Back to Arangodb

Vectorized and performance-portable Quicksort

3rdParty/highway/hwy/contrib/sort/README.md

3.12.9.13.7 KB
Original Source

Vectorized and performance-portable Quicksort

Introduction

As of 2022-06-07 this sorts large arrays of built-in types about ten times as fast as std::sort.

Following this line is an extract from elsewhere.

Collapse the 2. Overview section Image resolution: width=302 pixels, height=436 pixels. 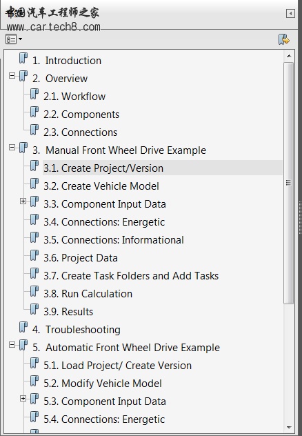(12, 75)
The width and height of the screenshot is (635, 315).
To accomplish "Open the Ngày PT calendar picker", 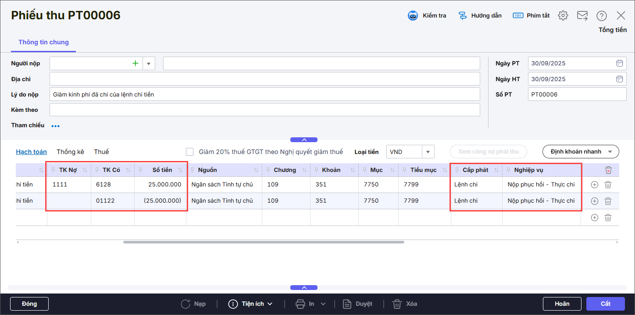I will [x=619, y=63].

See also our blog post and paper.

Instructions

Here are instructions for reproducing our results with cross-platform CMake, Linux, or AWS (SVE, NEON).

CMake, any platform

Please first ensure that Clang (tested with 13.0.1 and 15.0.6) is installed, and if it is not the default compiler, point the CC and CXX environment variables to it, e.g.

export CC=clang-15
export CXX=clang++-15

Then run the usual CMake workflow, also documented in the Highway README, e.g.:

mkdir -p build && cd build && cmake .. && make -j
taskset -c 2 tests/bench_sort

The optional taskset -c 2 part reduces the variability of measurements by preventing the OS from migrating the benchmark between cores.

Linux

Please first ensure golang, and Clang (tested with 13.0.1) are installed via your system's package manager.

go install github.com/bazelbuild/bazelisk@latest
git clone https://github.com/google/highway
cd highway
CC=clang CXX=clang++ ~/go/bin/bazelisk build -c opt hwy/contrib/sort:all
bazel-bin/hwy/contrib/sort/sort_test
bazel-bin/hwy/contrib/sort/bench_sort

AWS Graviton3

Instance config: amazon linux 5.10 arm64, c7g.8xlarge (largest allowed config is 32 vCPU). Initial launch will fail. Wait a few minutes for an email saying the config is verified, then re-launch. See IPv4 hostname in list of instances.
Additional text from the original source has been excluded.